WHAT THE EXERCISE ASKS: Look below for the line that has "The image size is (1456, 819).". Set down the lines from there through the line that has "Task: Click the help icon in title bar", exactly as written.
==== THE INPUT
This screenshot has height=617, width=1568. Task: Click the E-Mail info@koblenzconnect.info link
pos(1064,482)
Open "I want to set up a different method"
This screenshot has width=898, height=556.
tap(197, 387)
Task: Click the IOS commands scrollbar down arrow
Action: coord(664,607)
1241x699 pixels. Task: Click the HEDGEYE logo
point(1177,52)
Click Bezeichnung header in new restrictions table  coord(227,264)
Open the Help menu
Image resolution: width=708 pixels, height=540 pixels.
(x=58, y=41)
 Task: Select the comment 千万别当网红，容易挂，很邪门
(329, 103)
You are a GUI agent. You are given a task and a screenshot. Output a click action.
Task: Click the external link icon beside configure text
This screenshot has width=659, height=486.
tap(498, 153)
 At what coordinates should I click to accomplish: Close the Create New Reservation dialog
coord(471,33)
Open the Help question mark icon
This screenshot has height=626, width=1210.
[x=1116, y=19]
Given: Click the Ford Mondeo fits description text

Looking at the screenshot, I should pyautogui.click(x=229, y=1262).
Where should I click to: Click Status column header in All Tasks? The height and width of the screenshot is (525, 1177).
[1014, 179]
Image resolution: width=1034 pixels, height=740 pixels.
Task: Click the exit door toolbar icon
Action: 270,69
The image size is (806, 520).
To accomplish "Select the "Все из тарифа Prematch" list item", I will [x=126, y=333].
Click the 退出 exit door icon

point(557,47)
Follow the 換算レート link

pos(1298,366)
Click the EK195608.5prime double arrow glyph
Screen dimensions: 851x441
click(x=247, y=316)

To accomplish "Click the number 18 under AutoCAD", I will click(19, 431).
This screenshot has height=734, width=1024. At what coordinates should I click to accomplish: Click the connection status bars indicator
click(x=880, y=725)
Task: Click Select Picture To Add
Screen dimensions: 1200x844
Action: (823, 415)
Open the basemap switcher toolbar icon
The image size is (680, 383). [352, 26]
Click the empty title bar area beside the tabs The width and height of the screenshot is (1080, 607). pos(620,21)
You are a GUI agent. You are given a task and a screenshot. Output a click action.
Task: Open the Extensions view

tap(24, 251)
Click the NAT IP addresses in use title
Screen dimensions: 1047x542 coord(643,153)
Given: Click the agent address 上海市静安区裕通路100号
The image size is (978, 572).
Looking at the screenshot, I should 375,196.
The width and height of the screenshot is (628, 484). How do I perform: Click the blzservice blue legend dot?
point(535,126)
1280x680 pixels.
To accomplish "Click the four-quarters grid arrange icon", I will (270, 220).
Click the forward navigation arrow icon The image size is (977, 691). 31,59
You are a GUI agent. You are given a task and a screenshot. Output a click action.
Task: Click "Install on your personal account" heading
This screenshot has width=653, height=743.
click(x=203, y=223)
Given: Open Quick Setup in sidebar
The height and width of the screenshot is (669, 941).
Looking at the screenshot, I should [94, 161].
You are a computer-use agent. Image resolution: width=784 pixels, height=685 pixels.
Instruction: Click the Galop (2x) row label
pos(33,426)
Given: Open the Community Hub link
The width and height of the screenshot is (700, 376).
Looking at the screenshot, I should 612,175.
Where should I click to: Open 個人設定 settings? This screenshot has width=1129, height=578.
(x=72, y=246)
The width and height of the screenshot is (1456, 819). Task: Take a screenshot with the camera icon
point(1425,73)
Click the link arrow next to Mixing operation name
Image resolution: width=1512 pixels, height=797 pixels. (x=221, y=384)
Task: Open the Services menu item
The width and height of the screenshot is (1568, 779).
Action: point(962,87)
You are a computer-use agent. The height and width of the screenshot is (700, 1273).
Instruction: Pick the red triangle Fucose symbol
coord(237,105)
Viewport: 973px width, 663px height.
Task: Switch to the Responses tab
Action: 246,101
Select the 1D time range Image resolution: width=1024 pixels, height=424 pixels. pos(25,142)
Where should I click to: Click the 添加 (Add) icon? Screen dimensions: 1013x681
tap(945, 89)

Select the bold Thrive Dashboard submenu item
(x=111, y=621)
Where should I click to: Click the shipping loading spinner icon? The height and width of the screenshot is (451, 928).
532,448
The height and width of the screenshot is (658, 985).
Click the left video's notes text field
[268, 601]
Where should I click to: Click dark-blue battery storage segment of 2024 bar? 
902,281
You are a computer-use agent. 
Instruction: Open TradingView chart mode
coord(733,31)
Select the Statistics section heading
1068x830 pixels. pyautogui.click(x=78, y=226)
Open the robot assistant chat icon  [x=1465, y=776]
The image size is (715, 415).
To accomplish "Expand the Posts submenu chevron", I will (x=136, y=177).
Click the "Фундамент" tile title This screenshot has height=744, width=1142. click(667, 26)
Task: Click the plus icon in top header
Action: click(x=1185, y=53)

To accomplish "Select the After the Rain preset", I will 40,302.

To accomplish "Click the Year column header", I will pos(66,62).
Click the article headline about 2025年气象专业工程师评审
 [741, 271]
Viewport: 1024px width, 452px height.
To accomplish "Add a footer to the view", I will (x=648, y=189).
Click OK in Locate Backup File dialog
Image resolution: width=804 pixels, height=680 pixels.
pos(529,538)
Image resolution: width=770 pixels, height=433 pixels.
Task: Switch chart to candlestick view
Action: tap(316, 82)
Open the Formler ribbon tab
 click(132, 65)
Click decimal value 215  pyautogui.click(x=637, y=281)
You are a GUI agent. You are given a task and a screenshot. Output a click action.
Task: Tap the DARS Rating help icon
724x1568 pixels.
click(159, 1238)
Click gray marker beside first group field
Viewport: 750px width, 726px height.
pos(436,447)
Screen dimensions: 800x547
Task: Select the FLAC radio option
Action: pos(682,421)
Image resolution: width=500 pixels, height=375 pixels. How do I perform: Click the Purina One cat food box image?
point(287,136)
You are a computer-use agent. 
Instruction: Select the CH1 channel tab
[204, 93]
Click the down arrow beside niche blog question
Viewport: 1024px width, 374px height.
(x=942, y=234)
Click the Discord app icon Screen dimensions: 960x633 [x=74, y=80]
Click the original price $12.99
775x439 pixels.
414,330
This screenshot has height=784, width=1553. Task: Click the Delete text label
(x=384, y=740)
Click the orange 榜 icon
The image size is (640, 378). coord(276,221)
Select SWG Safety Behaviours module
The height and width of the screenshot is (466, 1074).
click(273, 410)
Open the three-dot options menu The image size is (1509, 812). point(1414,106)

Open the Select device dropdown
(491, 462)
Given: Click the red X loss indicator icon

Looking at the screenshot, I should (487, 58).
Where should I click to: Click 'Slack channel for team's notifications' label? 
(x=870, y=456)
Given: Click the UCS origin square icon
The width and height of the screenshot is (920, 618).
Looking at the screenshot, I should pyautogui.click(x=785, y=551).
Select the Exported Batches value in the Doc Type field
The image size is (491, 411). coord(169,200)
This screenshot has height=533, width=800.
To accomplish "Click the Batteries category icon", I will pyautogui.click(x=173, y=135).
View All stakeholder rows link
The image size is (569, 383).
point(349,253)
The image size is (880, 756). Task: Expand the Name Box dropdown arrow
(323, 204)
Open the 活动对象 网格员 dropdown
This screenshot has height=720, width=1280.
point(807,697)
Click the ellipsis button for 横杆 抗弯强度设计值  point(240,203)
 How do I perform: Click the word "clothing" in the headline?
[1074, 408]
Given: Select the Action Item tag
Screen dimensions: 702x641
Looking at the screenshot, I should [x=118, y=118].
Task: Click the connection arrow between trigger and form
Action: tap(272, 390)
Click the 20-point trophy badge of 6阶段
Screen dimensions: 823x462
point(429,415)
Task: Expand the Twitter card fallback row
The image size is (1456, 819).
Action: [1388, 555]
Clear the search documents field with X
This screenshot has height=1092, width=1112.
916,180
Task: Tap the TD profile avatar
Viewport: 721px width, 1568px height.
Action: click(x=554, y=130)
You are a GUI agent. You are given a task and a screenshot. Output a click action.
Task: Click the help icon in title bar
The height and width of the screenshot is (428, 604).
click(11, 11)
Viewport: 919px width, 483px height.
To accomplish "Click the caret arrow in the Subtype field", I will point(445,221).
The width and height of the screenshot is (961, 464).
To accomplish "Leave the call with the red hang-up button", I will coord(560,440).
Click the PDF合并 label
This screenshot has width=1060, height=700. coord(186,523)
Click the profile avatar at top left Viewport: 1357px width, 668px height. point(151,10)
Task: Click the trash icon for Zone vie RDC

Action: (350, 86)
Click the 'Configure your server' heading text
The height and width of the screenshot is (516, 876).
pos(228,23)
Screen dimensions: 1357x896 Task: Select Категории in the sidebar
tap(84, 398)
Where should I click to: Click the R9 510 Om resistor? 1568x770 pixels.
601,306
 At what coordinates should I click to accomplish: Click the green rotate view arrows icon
========
ANSWER SECTION:
The image size is (1456, 819).
Action: [1388, 555]
Clear the search documents field with X
This screenshot has height=1092, width=1112.
916,180
Task: Tap the TD profile avatar
Viewport: 721px width, 1568px height.
Action: click(x=554, y=130)
You are a GUI agent. You are given a task and a screenshot. Output a click action.
Task: Click the help icon in title bar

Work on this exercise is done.